### Problem details
Print out every entry, keeping each line identical to the original.

(Dataset entries)
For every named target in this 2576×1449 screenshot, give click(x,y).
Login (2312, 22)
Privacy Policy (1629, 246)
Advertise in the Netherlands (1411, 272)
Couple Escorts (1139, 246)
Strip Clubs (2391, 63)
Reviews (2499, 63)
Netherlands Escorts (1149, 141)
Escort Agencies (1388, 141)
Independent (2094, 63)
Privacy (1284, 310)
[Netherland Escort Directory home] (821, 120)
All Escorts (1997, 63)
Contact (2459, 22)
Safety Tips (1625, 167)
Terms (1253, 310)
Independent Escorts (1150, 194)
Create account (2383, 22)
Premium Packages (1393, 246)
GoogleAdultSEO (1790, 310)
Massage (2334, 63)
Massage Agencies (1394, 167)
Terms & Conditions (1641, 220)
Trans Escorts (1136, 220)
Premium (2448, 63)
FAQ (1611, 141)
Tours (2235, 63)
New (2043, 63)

### Expected answer
For every named target in this 2576×1449 screenshot, give click(x,y).
Login (2312, 22)
Privacy Policy (1629, 246)
Advertise in the Netherlands (1411, 272)
Couple Escorts (1139, 246)
Strip Clubs (2391, 63)
Reviews (2499, 63)
Netherlands Escorts (1149, 141)
Escort Agencies (1388, 141)
Independent (2094, 63)
Privacy (1284, 310)
[Netherland Escort Directory home] (821, 120)
All Escorts (1997, 63)
Contact (2459, 22)
Safety Tips (1625, 167)
Terms (1253, 310)
Independent Escorts (1150, 194)
Create account (2383, 22)
Premium Packages (1393, 246)
GoogleAdultSEO (1790, 310)
Massage (2334, 63)
Massage Agencies (1394, 167)
Terms & Conditions (1641, 220)
Trans Escorts (1136, 220)
Premium (2448, 63)
FAQ (1611, 141)
Tours (2235, 63)
New (2043, 63)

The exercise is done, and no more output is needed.